Rhythms of Creation:
A Family's Impressions of Indigenous Peoples of the World





Jack Baxter, 85, has been a photographer since the age of 12 when he had his first darkroom in the attic of his house in Brunswick, Maine.  It became a hobby that he pursued throughout his life.  Upon retiring from politics and business in 1982 he combined this long-standing love of photography with his desire to see and experience the remote regions of the world.  He found the peoples of these places fascinating subject matter for his photography.  His work has been shown in Cuenca and Guayaquil, Ecuador and Portland and Bend, Oregon.

Jack graduated cum laude from Bowdoin College, Brunswick, Maine in 1942.  He married Alice Comee, his high school sweetheart, and settled in Brunswick where he was trained in the family food processing business, HC Baxter and Brother - Baxter's Finest canned vegetables and dehydrated potatoes that served to feed the forces at war in the forties.

They moved to Pittsfield, Maine in 1950 so that Jack could be closer to the food processing plants.  They raised three children in Pittsfield while Jack followed family footsteps in the arena of politics, while running the business - all the while taking photographs on his travels and of his family.  He had a darkroom in the basement of the house in Pittsfield, and the memory of prints drying throughout the house is indelibly imprinted on the memories of his children.
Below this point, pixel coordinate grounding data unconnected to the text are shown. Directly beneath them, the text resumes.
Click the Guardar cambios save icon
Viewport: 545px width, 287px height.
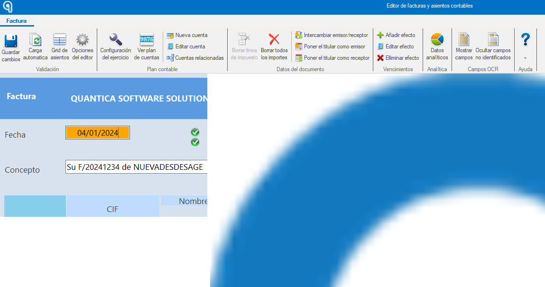(11, 41)
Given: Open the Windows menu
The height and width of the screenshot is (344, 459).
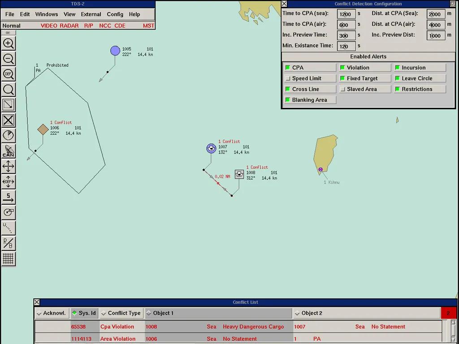Looking at the screenshot, I should (47, 14).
Jack was majority leader of the House of Representatives from 1960-1964, and vice-chairman of Maine's Executive Council under John Reed until the family business was merged with a company in Oregon and Jack moved West in 1966 and subsequently became president of the Oregon business. That company merged with a conglomerate in Hawaii called Amfac and Jack became an executive vice president of that company.

Oregon became the Baxters' home for 30 years.  Jack pursued public service through education and serves on the board of Lewis and Clark College and was Chairman of the Oregon Educational Coordinating Committee.  In Oregon Jack moved into color processing and printing and moved away from black and white.

When he retired from Amfac in 1982 he began to pursue his love of photography in earnest and has been traveling the world photographing people in their everyday lives.  His work includes photographs of the peoples of Africa, New Guinea, Ecuador, Morocco, China, Thailand, Nepal, Japan, Europe, the Middle East and most recently, the nomadic tribes of India.

Jack makes every effort to take unposed photographs, capturing the "fleeting moment" that suggests the intangible, the invisible and the mystery that surrounds different people in different cultures, always striving for compositional integrity.

The following quote expresses Jack's approach to photography: 

"I am addicted to photographing on impulse;  and I don't do much thinking or preparing for a shot.  There's seldom time, and I'm not a methodical shooter.  My photographic seeing is essentially quick;  it consists largely of recognition without thought.  An instant visual "YES/NOW/THIS"-without words-is my signal to shoot.  When I think about a picture before I push the button, the picture tends to go stale and die.  I've learned the hard way that when I'm taking photos, my picture seeing is much better than my picture thinking, so I don't analyze when I shoot.  I find thinking useful, but not when I'm shooting, when it just gets in the way."   David Vestal-Photo Techniques Jan/Feb 1999.